| Task prompt |
Look for the string "will" in the material below. Copy every line where you find it.

· · ·

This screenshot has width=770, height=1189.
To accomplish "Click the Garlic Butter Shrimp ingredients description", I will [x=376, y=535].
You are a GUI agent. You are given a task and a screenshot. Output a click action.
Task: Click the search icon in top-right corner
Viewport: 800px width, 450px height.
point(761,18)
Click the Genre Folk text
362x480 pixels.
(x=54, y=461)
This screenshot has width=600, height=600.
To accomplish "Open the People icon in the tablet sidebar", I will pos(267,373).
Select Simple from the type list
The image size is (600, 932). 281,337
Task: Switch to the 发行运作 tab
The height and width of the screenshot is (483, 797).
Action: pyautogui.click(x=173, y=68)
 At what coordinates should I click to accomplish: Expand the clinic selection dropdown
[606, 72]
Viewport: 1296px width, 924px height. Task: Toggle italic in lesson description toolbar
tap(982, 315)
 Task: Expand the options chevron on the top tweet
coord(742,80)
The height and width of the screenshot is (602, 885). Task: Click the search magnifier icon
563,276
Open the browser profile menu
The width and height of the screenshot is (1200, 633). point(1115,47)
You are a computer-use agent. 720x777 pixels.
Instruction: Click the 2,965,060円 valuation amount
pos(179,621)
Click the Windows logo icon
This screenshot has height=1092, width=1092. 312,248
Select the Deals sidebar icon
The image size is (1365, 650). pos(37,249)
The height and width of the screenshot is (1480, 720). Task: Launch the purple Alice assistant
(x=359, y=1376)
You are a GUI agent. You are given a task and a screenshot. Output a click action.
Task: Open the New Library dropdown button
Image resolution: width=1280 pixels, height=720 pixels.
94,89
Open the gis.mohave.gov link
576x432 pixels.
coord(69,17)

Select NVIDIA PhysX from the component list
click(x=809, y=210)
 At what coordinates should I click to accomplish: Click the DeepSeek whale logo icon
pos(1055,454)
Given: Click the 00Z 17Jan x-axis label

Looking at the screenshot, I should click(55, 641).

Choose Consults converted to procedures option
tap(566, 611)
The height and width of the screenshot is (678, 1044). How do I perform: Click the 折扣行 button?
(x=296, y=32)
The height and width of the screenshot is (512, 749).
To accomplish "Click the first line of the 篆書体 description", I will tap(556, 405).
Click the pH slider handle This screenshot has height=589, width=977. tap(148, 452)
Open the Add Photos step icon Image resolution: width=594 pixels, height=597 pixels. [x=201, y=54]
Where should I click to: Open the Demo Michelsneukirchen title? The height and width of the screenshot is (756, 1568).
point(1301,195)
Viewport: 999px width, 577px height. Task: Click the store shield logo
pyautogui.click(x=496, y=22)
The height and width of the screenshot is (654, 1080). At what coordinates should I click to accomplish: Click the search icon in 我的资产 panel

· · ·

| Result for this exercise |
To accomplish "Click the Garlic Butter Shrimp ingredients description", I will [x=376, y=535].
To accomplish "Open the People icon in the tablet sidebar", I will pos(267,373).
To accomplish "Click the first line of the 篆書体 description", I will tap(556, 405).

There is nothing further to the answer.